On oscille entre haine, pitié et dégoût. L'utilisation du " je " est tellement singulière, quand on connait l'auteur (je ne prétends pas le connaitre vraiment mais j'ai eu le plaisir d'échanger avec lui à plusieurs reprises sur des salons), il est d'une grande élégance, et à le voir utiliser le " je ", entrer dans la peau du Raïs, j'avoue que dès la première page, je me suis posée la question : Khadra est aux antipodes de ce qu'était Mouammar, va-t-il pouvoir entrer dans le personnage ? Il n'y est pas entré, il l'a vécu, vêtu, revêtu, il fait de cette mégalomanie, de cette violence, de cet être exécrable, un page-turner.
L'incongruité de la situation est vite balayée, son style percutant, épuré, la description intense vous plongent dans le personnage. Un pari résolument réussi.
On connait tous son issue fatale, on croit le connaitre, en revanche, on découvre ou redécouvre la face cachée.
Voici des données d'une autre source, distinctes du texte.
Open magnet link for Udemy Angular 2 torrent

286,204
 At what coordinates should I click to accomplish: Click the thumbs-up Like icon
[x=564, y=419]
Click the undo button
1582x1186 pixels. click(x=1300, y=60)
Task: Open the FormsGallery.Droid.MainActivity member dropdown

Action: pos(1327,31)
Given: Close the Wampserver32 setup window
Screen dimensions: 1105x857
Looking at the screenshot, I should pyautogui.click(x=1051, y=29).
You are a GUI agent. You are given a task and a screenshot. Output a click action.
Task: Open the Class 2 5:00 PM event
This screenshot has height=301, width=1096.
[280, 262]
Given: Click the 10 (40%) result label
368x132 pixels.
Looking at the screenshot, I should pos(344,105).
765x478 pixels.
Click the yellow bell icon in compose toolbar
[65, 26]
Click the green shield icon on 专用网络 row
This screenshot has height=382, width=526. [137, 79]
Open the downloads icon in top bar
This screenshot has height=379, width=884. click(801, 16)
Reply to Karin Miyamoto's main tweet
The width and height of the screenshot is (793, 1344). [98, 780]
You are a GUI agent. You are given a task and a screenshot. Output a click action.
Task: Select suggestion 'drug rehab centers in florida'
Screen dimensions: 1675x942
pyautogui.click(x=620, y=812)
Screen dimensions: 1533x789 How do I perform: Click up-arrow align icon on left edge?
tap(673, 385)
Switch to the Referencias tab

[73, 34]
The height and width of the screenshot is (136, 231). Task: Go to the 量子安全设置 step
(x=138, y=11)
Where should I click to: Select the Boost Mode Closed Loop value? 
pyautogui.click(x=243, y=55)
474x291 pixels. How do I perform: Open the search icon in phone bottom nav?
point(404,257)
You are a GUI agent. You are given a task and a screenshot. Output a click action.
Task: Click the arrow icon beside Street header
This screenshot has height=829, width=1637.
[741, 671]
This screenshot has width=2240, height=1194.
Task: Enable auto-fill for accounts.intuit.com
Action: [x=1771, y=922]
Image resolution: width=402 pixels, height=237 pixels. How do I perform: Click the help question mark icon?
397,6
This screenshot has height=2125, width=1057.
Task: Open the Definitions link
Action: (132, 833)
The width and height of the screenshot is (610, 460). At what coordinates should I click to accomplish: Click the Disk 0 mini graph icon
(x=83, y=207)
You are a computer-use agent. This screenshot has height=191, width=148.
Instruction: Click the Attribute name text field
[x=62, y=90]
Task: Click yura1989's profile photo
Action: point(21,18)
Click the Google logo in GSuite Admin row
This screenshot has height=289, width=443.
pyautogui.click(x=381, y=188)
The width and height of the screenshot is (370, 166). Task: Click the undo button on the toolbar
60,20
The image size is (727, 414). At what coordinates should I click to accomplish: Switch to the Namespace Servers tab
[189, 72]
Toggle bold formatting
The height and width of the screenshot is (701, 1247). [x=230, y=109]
Mouammar Kadhafi est bien ce tyran sanguinaire mais on est brimbalé entre le visionnaire tyrannique et le bédouin indomptable, entre ce cruel tortionnaireet cet être en mal d'amour, mutilé par l'absence du père, cette incommensurable envie d'être aimé, adulé. " Ce peuple m'a-t-il sincèrement aimé ou n'a-t-il été qu'un miroir qui me renvoyait mon narcissisme démesuré ? "
Une envie déraisonnable, mais à la hauteur de l'amour qu'il porte à sa patrie, ce Guide comme il aime être appelé, adore avant tout sa Lybie, il renverse la monarchie dans un but : faire de la Lybie une grande nation. " Je n'ai ménagé aucun effort pour qu'en Libye les joies, les fêtes et les espérances cadencent le pouls de mon peuple, pour que l'ange et le soleil soient indissociables du rire d'un marmot. " " Bâtard ou orphelin, je m'étais substitué au destin d'une nation en devenant sa légitimité, son identité. Pour avoir donné naissance à une nouvelle réalité, je n'avais plus rien à envier aux dieux des mythologies ni aux héros de l'Histoire. J'étais digne de n'être que Moi "
Quelques échanges intéressants avec des homologues déchus pimentent ces pages, en l'occurrence Saddam et Benali, mais je tiens surtout à attirer l'attention du lecteur, de bien s'imprégner des passages sur Van Gogh, la chute est juste sublime.